*** Block opens ***

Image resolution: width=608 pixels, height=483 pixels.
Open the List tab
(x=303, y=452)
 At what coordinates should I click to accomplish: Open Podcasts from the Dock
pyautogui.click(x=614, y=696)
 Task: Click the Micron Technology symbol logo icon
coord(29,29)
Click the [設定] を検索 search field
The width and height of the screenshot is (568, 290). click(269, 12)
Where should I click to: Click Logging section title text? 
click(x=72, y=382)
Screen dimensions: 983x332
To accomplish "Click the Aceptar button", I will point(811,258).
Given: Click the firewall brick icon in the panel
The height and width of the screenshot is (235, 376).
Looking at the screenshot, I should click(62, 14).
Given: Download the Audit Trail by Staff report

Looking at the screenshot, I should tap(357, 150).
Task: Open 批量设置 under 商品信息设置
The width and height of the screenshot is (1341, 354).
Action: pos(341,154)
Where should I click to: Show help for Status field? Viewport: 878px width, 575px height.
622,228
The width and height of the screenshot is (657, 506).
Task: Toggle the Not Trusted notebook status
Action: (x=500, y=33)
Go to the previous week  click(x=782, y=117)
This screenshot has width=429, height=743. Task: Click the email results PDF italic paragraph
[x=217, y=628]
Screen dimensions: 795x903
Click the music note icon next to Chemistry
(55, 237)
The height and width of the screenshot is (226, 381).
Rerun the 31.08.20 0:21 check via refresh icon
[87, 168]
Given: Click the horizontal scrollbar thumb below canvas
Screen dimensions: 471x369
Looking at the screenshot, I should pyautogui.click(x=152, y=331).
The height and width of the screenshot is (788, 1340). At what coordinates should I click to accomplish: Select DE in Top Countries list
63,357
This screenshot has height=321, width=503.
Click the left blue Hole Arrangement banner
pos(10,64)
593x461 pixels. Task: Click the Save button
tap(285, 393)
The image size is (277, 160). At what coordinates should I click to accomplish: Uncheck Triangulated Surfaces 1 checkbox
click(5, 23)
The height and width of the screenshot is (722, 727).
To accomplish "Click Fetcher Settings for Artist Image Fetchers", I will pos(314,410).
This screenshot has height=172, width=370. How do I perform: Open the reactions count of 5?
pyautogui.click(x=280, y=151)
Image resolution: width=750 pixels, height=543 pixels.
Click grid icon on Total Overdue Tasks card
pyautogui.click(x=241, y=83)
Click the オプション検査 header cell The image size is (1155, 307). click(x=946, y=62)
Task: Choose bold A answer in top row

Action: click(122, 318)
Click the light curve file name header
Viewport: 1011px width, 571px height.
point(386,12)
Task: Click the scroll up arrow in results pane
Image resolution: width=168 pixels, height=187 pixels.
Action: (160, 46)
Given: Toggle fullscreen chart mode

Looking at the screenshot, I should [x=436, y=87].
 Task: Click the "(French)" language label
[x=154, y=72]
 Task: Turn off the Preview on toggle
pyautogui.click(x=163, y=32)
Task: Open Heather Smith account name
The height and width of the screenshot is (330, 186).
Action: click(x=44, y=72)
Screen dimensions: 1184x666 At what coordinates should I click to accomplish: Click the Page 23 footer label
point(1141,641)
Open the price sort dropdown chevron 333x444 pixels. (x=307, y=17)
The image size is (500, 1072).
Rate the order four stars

*** Block closes ***

• Assignment:
Would you please give back all of the material above exactly as it stands?

• Task solution:
Image resolution: width=608 pixels, height=483 pixels.
Open the List tab
(x=303, y=452)
 At what coordinates should I click to accomplish: Open Podcasts from the Dock
pyautogui.click(x=614, y=696)
 Task: Click the Micron Technology symbol logo icon
coord(29,29)
Click the [設定] を検索 search field
The width and height of the screenshot is (568, 290). click(269, 12)
Where should I click to: Click Logging section title text? 
click(x=72, y=382)
Screen dimensions: 983x332
To accomplish "Click the Aceptar button", I will point(811,258).
Given: Click the firewall brick icon in the panel
The height and width of the screenshot is (235, 376).
Looking at the screenshot, I should click(62, 14).
Given: Download the Audit Trail by Staff report

Looking at the screenshot, I should tap(357, 150).
Task: Open 批量设置 under 商品信息设置
The width and height of the screenshot is (1341, 354).
Action: pos(341,154)
Where should I click to: Show help for Status field? Viewport: 878px width, 575px height.
622,228
The width and height of the screenshot is (657, 506).
Task: Toggle the Not Trusted notebook status
Action: (x=500, y=33)
Go to the previous week  click(x=782, y=117)
This screenshot has width=429, height=743. Task: Click the email results PDF italic paragraph
[x=217, y=628]
Screen dimensions: 795x903
Click the music note icon next to Chemistry
(55, 237)
The height and width of the screenshot is (226, 381).
Rerun the 31.08.20 0:21 check via refresh icon
[87, 168]
Given: Click the horizontal scrollbar thumb below canvas
Screen dimensions: 471x369
Looking at the screenshot, I should pyautogui.click(x=152, y=331).
The height and width of the screenshot is (788, 1340). At what coordinates should I click to accomplish: Select DE in Top Countries list
63,357
This screenshot has height=321, width=503.
Click the left blue Hole Arrangement banner
pos(10,64)
593x461 pixels. Task: Click the Save button
tap(285, 393)
The image size is (277, 160). At what coordinates should I click to accomplish: Uncheck Triangulated Surfaces 1 checkbox
click(5, 23)
The height and width of the screenshot is (722, 727).
To accomplish "Click Fetcher Settings for Artist Image Fetchers", I will pos(314,410).
This screenshot has height=172, width=370. How do I perform: Open the reactions count of 5?
pyautogui.click(x=280, y=151)
Image resolution: width=750 pixels, height=543 pixels.
Click grid icon on Total Overdue Tasks card
pyautogui.click(x=241, y=83)
Click the オプション検査 header cell The image size is (1155, 307). click(x=946, y=62)
Task: Choose bold A answer in top row

Action: click(122, 318)
Click the light curve file name header
Viewport: 1011px width, 571px height.
point(386,12)
Task: Click the scroll up arrow in results pane
Image resolution: width=168 pixels, height=187 pixels.
Action: (160, 46)
Given: Toggle fullscreen chart mode

Looking at the screenshot, I should [x=436, y=87].
 Task: Click the "(French)" language label
[x=154, y=72]
 Task: Turn off the Preview on toggle
pyautogui.click(x=163, y=32)
Task: Open Heather Smith account name
The height and width of the screenshot is (330, 186).
Action: click(x=44, y=72)
Screen dimensions: 1184x666 At what coordinates should I click to accomplish: Click the Page 23 footer label
point(1141,641)
Open the price sort dropdown chevron 333x444 pixels. (x=307, y=17)
The image size is (500, 1072).
Rate the order four stars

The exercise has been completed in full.